The ringing voltages approached 90V AC at around 16-25Hz with I vaguely recall 20Hz being common. The cadence was regional and could indicate local or outside caller in a PABX environment. This voltage was originally selected to match what was easy to generate with hand cranked generators, did not stress the insulation and was far enough outside the voice band to not pass into the speech circuits at full potential, it was AC coupled to the ring circuitry. The voltage was limited for safety reasons and also to match commonly available gas and other transient suppression devices.
The evolution of the twisted pair overhead lines (yes they were, at every other pole on alternate pairs) and the twisted insulated pairs in underground cables was standardised at 600 Ohms. However until the migration to higher speed modems, ISDN and ADSL the characteristic impedance of short sections of the line were not as critical. The aerial wiring from the pole to the house and inside the house were often untwisted wiring of undetermined impedance and jumpers and links in junction boxes and the exchanges could be of a relaxed specification.
The exchange DC resistance was standardised to around 2000 Ohms to match the characteristic impedance of the lines and the typical current requirements of the early handsets. The off-hook condition was signalled by the current draw of the handset and needed to be distinct from the leakage current in the on-hook condition in long runs of wires with sometimes questionable insulation. The exchange resistance and the wire resistances were adjusted at times to account for long lines and other taxing conditions.
While early handsets applied a resistive load to the line that would be detectable by the current drawn modern handsets are designed with voltage clamps, either active or simple Zener diode circuits to clamp the off-hook voltage around 8-12 V with reasonable source impedances. This is to allow for easy voltage scavenging for the electronic circuits of the phone, modem or other instrument connected to the line. The ringer circuits were powered by the AC coupled ringing voltage.
The POTS system was very reliable and supported out of band signalling by making and breaking the loop current for pulse dialing and flash purposes It was able to evolve to support DTMF (touch tone) dialing, voice band modems, ISDN and ADSL systems over the same copper conductors and physical routing infrastructure.
If you want to research how handsets could be made to work then I would look at old application circuits for early analogue modems and other phone accessories.
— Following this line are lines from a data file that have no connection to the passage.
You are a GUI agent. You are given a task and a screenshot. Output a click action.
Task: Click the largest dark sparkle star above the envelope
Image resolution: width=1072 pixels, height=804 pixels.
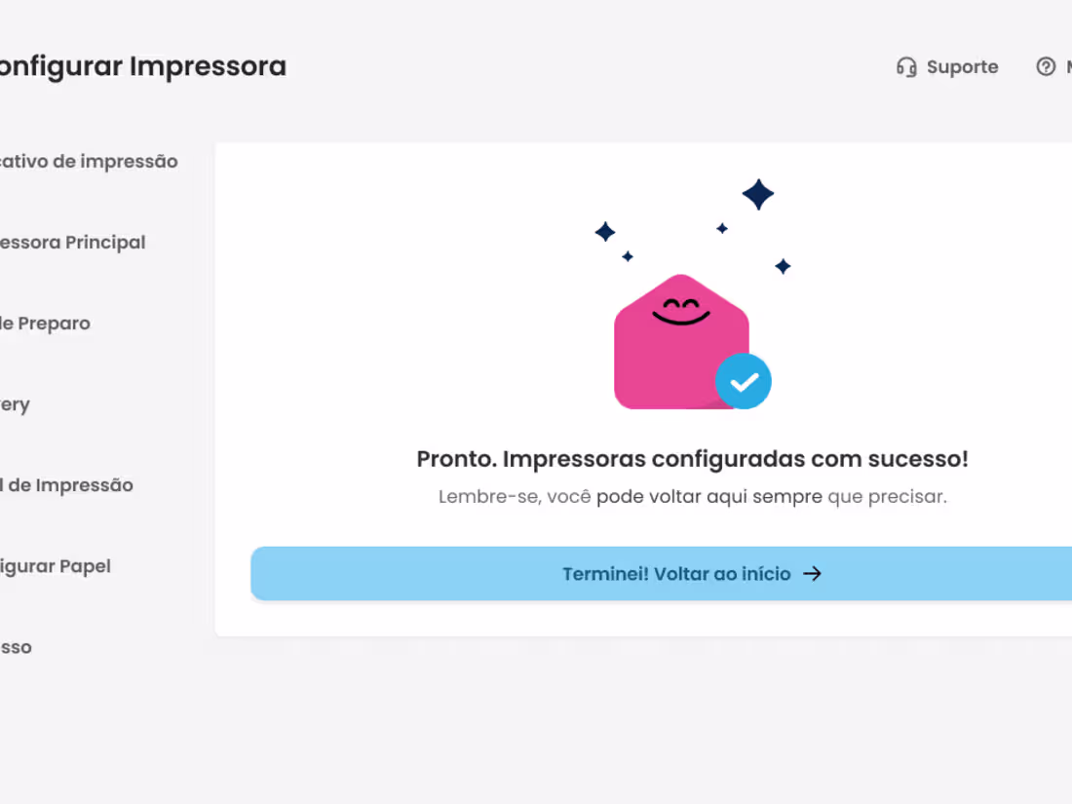758,194
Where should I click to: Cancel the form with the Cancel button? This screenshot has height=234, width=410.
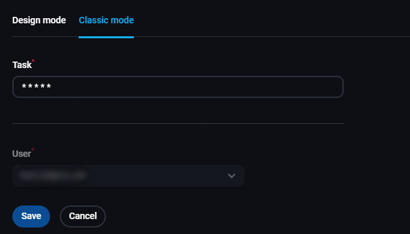coord(83,216)
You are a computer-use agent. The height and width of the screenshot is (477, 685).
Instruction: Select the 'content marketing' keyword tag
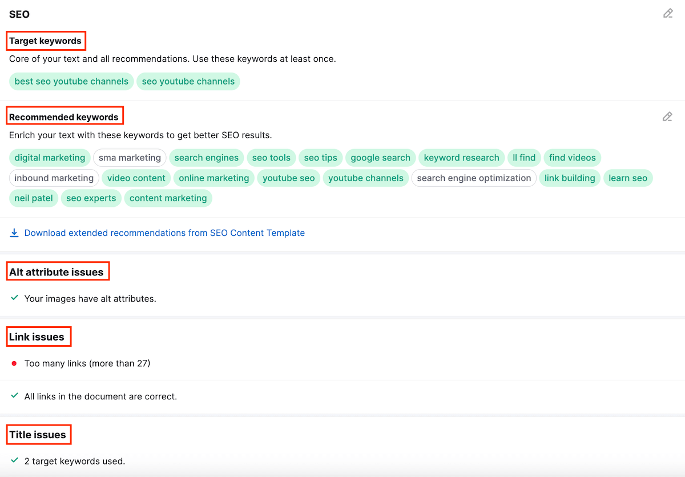(168, 198)
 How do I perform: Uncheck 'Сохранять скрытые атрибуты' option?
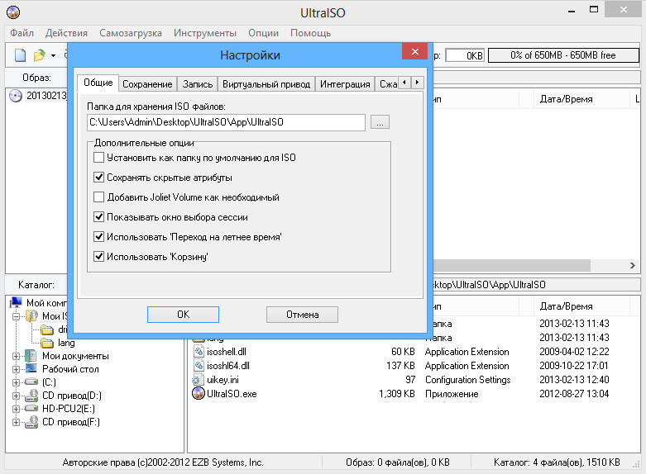coord(99,178)
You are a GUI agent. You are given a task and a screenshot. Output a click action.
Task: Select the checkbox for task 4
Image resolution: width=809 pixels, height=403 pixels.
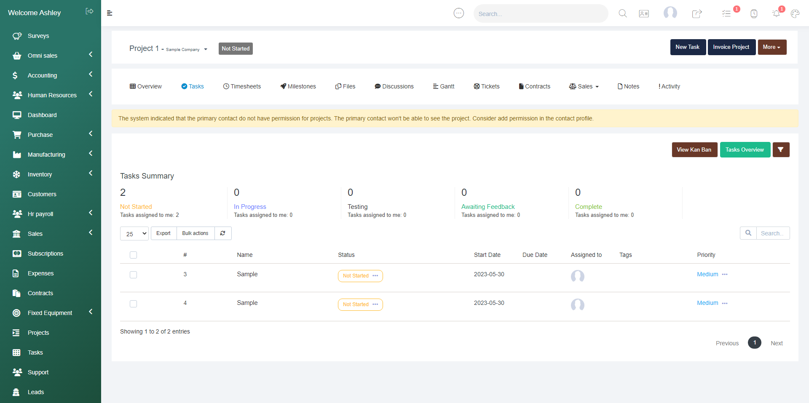point(134,304)
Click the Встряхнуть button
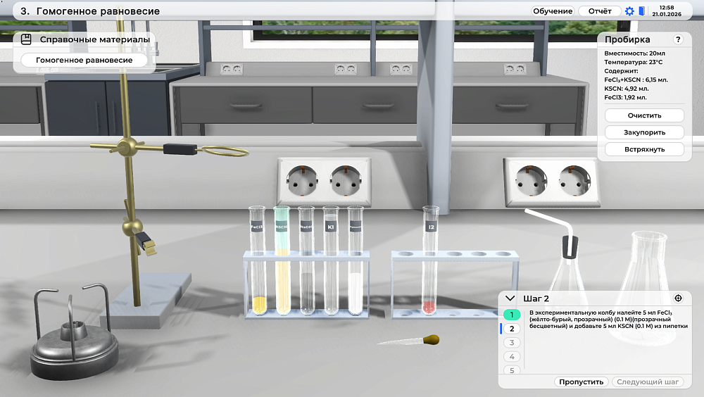This screenshot has width=704, height=397. [x=644, y=149]
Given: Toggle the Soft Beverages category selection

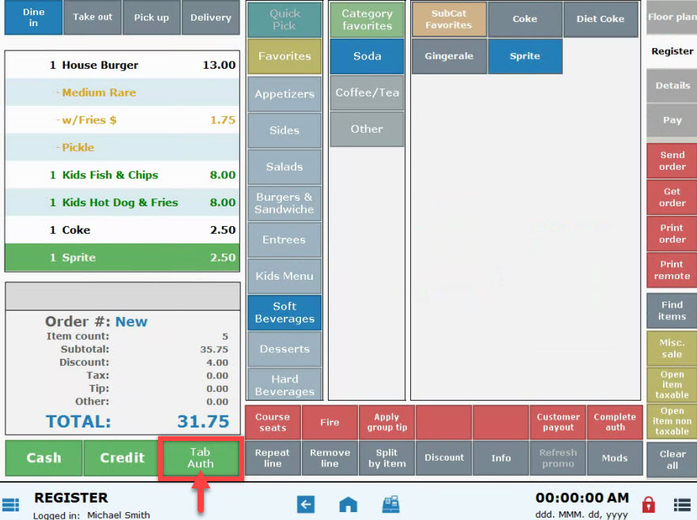Looking at the screenshot, I should [x=284, y=311].
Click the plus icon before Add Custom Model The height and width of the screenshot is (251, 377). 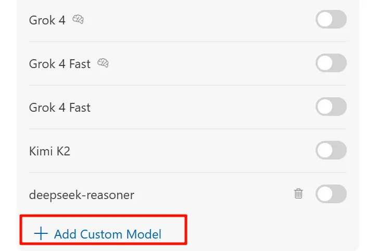[x=41, y=233]
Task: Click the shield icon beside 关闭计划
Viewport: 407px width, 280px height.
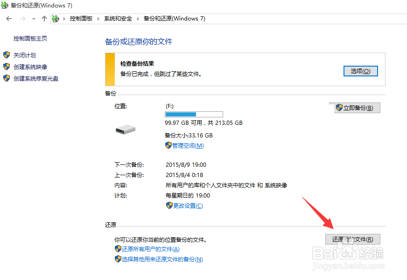Action: (7, 55)
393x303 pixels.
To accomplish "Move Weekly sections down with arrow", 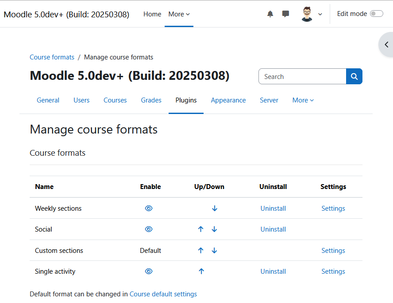I will pyautogui.click(x=215, y=208).
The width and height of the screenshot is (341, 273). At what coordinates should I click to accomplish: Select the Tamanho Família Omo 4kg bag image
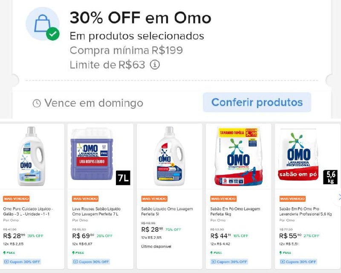click(x=238, y=157)
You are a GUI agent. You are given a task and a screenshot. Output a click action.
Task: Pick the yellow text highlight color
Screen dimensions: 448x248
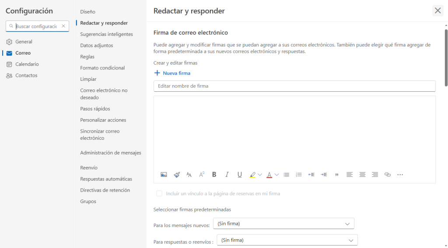tap(252, 175)
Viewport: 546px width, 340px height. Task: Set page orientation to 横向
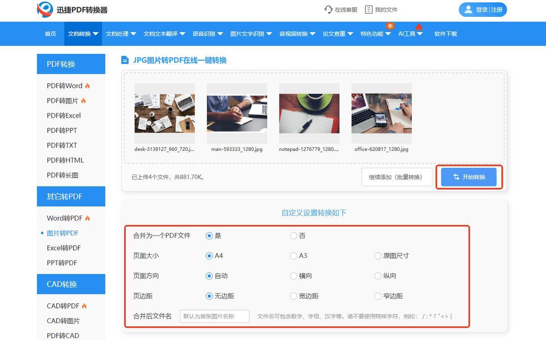[x=293, y=276]
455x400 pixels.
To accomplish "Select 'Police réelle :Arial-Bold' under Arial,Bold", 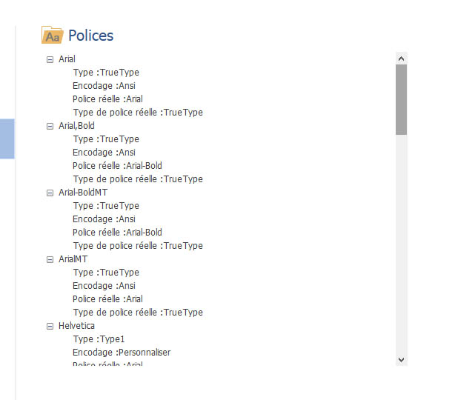I will 117,166.
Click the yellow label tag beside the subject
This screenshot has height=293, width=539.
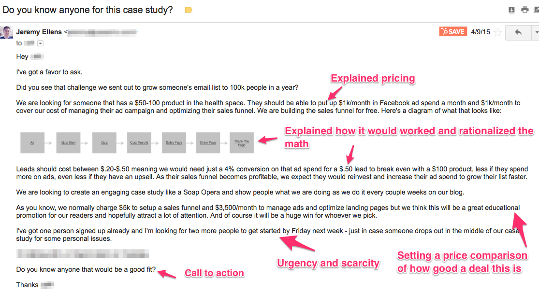coord(189,9)

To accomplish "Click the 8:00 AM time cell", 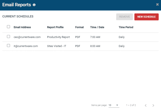I will click(95, 46).
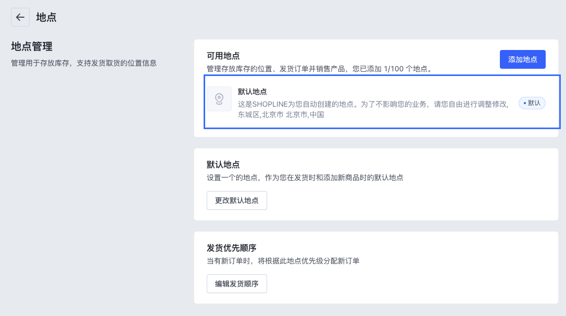Click the blue dot inside the 默认 badge

pos(524,103)
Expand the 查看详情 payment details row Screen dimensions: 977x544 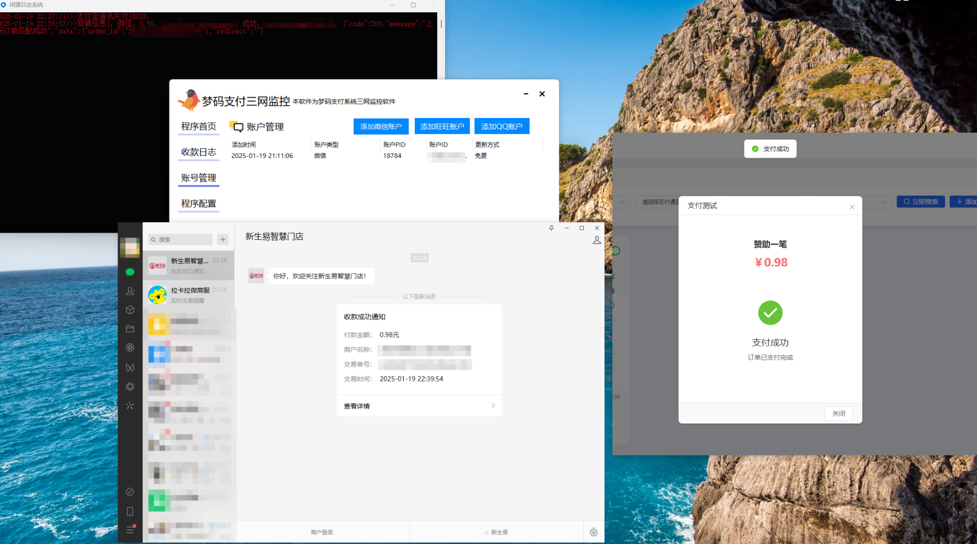(419, 406)
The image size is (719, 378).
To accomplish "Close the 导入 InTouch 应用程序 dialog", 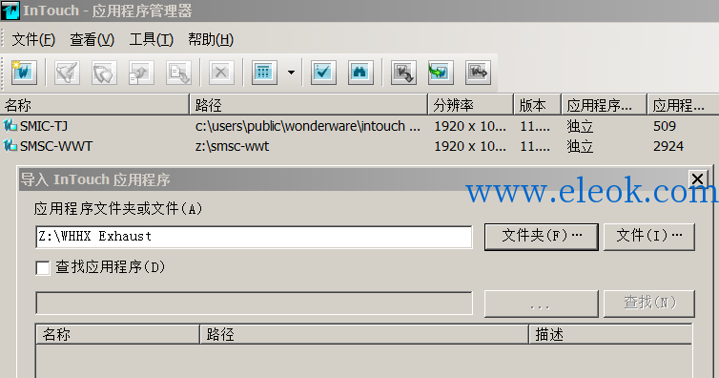I will (697, 179).
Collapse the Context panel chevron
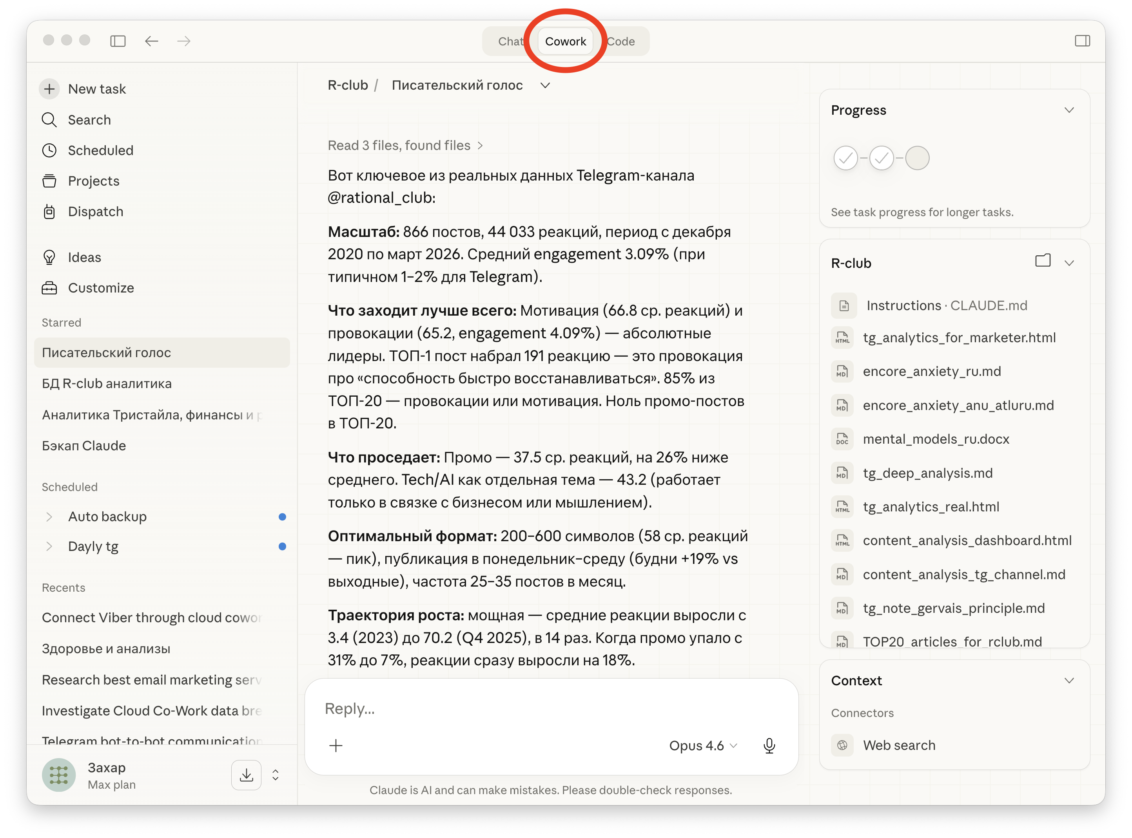The image size is (1132, 838). [1069, 681]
If you want to find out how the exchange circuitry was implemented then look at application notes on hybrids which was the industry term for the very interesting transformer or semiconductor circuit that would convert the bidirectional 2 wire line to a 4 wire configuration to allow for amplifying, multiplexing and digitizing of one directional signals. The PABX market had to be a virtual exchange for the local handsets (often at reduced voltage) and also mimic a telephone instrument to connect to the PSTN network and they have specifications listed in some of their documents (see section 5.1 of this linked document).